I’ve been learning that lesson my whole Christian life. It seems I never quite get there. But think about that. If you “got that lesson”, you’d have it in your pocket like a magic amulet, like a sort of strength. You might become complacent. So, God brings fresh new ways to keep you active yet humble in this ongoing lesson of dependence on him. Weakness forces you to be desperate before God, and that is the place where you really learn that God is always faithful. It’s hard to know that God is all you need until God is all you have.
The popular idea that God will never give you more than you can handle is a misapplication of 1 Corinthians 10:13 – God is faithful, and he will not let you be tempted beyond your ability. This text says “tempted” not “burdened”. God doesn’t allow temptations to sin that are more than you can handle, but he does allow situations that are more than you can handle, so that you will rely on him. Listen to the Apostle Paul in 2 Corinthians 1:8-9 – For we do not want you to be unaware, brothers, of the affliction we experienced in Asia. For we were so utterly burdened beyond our strength that we despaired of life itself. Indeed, we felt that we had received the sentence of death. But that was to make us rely not on ourselves but on God who raises the dead. There’s the truth!

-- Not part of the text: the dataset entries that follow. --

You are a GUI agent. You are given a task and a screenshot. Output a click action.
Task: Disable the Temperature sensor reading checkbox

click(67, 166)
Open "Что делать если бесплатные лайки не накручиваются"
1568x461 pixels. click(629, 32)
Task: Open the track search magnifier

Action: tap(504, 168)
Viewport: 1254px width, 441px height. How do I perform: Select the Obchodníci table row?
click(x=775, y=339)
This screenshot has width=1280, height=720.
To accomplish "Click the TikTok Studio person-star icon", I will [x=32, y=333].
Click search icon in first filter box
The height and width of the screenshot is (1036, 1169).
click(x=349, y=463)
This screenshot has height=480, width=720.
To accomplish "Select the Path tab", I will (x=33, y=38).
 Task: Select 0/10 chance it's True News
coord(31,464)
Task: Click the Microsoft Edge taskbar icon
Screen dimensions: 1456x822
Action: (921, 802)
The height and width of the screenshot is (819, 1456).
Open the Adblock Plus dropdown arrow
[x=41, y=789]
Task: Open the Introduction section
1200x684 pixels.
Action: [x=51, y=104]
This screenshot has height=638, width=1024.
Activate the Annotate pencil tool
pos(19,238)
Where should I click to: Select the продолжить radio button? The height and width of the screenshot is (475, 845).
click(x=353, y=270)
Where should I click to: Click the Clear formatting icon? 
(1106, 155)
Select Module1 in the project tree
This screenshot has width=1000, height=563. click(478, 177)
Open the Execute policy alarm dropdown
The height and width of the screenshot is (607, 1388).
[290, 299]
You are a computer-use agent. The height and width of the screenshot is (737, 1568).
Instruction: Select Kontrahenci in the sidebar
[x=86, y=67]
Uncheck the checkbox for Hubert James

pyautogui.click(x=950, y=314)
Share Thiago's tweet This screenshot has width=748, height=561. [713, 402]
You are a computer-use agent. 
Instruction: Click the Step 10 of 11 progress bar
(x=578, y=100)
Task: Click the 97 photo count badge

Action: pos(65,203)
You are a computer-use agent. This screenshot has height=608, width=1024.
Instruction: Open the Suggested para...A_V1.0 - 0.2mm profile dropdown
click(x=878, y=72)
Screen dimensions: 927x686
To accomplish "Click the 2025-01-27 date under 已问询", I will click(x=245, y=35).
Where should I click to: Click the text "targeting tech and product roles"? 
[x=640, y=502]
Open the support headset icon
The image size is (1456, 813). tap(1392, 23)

2 Corinthians 12:9 – I will boast all the more gladly about my weaknesses, so that Christ’s power may rest on me. The world parades strength, and people wish they had it. And they try all sorts of ungodly ways to get it. Or they get it and think this means they’re godly. Some people despair because they don’t have it, or can’t get it. But if people just see your strength, they may think, “That guy is great! I wish I could be like that, but I can’t.” But if people see your weakness, and how you serve and trust God anyway, that makes them think, “God is great! I want what that guy has, and I can have it!” Your life needs to witness to the truth that Jesus is worth suffering for. Christians aren’t people who boast about being the head and not the tail; they are servants of God who trust him even when they are dragged through the mud, and covered in blood. And this witnesses to others who know they are weak, and those who are tired of worshiping strength.
Your strengths are dangerous when they keep you from hoping in God’s merciful provision. Strengths can amplify your pride. And how many of us try and hide our weakness, which is also pride. Praise God when he makes it where you cannot hide your weakness. It may sound crazy, but you can boast in your weaknesses, and boast when God lets you fail. Because in your weakness, God is offering you something priceless, a helpless dependence on him. That is childlike faith.
The inner narrative of many is “I want to get to the place where I don’t have to depend on anybody”. But God wants you to depend on him. He wants to change your narrative. You’ll still have to face the battles. But victory is from the Lord (Proverbs 21:31). When your strength is sapped, be strong in the Lord and in the strength of his might (Ephesians 6:10). Your greatest weakness can become your greatest strength, if you give it to God.